- [Text excerpt]:
◆ ◆ ◆ ◆

Introduction

Data description

3154 healthy young men aged 39-59 from the San Francisco area were assessed for their personality type. All were free from coronary heart disease at the start of the research. Eight and a half years later change in this situation was recorded.

Format

age: Age in years
height: Height in inches
weight: Weight in pounds
sdp: Systolic blood pressure in mm Hg
dbp: Diastolic blood pressure in mm Hg
chol: Fasting serum cholesterol in mm %
behave: Behavior type which is a factor with levels A1 A2 B3 B4
cigs: Number of cigarettes smoked per day
dibep: Behavior type which is a factor with levels A (Agressive) B (Passive)
chd: Coronary heat disease developed which is a factor with levels no yes
typechd: type of coronary heart disease which is a factor with levels angina infdeath none silent
timechd: Time of CHD event or end of follow-up
arcus: Arcus senilis is a factor with levels absent present

Details

The WCGS began in 1960 with 3,524 male volunteers who were employed by 11 California companies. Subjects were 39 to 59 years old and free of heart disease as determined by electrocardiogram. After the initial screening, the study population dropped to 3,154 and the number of companies to 10 because of various exclusions. The cohort comprised both blue- and white-collar employees. At baseline the following information was collected: socio-demographic including age, education, marital status, income, occupation; physical and physiological including height, weight, blood pressure, electrocardiogram, and corneal arcus; biochemical including cholesterol and lipoprotein fractions; medical and family history and use of medications; behavioral data including Type A interview, smoking, exercise, and alcohol use. Later surveys added data on anthropometry, triglycerides, Jenkins Activity Survey, and caffeine use. Average follow-up continued for 8.5 years with repeat examinations.

◆ ◆ ◆ ◆

- [Try it]:
According to the dataset description, how many male volunteers did the WCGS begin with in 1960?

- [Dataset extract]:
◆ ◆ ◆ ◆

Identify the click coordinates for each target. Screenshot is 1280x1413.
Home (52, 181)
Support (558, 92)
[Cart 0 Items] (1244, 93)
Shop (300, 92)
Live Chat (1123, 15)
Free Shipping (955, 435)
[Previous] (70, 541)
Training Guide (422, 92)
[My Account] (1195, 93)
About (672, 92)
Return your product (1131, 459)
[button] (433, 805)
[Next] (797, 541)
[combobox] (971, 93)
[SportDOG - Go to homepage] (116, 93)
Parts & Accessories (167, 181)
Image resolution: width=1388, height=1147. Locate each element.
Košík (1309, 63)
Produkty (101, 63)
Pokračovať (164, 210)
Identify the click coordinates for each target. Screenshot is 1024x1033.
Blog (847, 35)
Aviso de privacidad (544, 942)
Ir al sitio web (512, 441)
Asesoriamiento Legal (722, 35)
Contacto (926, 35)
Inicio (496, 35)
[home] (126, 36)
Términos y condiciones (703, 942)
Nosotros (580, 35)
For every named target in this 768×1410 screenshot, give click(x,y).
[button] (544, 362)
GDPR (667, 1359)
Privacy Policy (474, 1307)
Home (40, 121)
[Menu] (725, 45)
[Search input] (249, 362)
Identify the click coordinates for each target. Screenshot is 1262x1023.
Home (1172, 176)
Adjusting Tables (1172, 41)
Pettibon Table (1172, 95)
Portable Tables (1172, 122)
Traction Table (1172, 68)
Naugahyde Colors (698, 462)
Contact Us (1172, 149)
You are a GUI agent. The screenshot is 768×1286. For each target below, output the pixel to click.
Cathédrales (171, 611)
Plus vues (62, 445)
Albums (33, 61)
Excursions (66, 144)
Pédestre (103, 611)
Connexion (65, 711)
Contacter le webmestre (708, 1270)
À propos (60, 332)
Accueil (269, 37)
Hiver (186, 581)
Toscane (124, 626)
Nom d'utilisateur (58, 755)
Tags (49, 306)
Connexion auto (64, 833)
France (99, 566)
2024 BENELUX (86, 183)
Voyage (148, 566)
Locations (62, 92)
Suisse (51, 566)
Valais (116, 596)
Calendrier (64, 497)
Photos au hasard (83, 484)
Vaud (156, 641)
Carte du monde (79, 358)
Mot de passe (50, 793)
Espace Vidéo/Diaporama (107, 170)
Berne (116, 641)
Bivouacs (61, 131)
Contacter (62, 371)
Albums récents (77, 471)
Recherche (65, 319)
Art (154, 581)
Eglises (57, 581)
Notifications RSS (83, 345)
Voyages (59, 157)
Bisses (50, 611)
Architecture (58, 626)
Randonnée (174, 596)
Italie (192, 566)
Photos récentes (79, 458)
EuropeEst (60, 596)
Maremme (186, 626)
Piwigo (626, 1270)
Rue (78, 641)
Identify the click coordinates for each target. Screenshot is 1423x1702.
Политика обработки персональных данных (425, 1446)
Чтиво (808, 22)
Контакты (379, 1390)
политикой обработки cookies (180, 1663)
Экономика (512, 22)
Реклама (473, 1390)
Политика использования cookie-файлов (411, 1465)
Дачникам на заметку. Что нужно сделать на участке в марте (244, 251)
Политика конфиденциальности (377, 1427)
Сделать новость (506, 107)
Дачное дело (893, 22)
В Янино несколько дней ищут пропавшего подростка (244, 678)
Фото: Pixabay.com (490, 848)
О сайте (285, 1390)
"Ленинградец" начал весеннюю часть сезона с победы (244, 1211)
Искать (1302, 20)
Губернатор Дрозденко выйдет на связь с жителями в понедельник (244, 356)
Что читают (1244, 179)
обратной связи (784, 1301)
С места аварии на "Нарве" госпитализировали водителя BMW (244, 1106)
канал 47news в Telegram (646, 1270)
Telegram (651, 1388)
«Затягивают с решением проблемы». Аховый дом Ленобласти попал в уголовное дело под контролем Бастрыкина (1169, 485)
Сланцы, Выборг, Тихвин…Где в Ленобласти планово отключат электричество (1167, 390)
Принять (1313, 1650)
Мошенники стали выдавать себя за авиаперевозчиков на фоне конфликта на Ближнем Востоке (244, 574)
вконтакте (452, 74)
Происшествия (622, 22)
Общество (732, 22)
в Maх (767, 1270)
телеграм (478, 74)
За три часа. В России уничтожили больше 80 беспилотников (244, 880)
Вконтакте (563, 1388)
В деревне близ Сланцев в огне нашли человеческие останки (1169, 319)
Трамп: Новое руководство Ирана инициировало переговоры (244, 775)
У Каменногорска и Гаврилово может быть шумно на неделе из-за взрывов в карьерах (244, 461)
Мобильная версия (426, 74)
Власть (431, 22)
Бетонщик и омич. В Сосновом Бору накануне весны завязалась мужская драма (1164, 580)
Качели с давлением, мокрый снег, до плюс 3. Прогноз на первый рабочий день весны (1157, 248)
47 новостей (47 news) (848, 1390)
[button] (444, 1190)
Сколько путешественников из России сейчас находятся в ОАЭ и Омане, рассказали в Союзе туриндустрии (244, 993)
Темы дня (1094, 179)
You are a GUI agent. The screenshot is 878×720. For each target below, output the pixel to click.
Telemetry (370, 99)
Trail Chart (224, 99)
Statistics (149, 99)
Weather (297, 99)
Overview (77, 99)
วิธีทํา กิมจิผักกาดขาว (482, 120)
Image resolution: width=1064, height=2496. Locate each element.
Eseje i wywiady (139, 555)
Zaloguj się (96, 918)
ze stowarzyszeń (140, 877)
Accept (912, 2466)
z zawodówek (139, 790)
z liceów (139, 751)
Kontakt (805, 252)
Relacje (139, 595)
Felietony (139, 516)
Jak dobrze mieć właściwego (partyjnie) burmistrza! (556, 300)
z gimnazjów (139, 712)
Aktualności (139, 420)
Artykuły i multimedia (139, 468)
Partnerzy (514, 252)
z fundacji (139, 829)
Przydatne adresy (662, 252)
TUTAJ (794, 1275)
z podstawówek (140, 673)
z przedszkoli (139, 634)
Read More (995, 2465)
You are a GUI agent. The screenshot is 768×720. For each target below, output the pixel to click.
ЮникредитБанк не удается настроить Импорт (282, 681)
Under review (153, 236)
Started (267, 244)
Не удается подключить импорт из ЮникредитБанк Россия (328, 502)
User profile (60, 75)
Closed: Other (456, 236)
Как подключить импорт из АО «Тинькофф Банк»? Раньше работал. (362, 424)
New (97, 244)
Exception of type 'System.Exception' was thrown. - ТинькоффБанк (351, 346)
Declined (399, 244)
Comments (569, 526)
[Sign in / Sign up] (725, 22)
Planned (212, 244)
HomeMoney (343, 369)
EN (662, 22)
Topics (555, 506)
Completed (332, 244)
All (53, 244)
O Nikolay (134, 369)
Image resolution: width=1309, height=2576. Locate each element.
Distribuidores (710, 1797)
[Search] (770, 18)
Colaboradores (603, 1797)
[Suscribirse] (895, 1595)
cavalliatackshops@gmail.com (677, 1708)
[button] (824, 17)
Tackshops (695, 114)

◆ ◆ ◆ ◆

- [Response to the task]:
3,524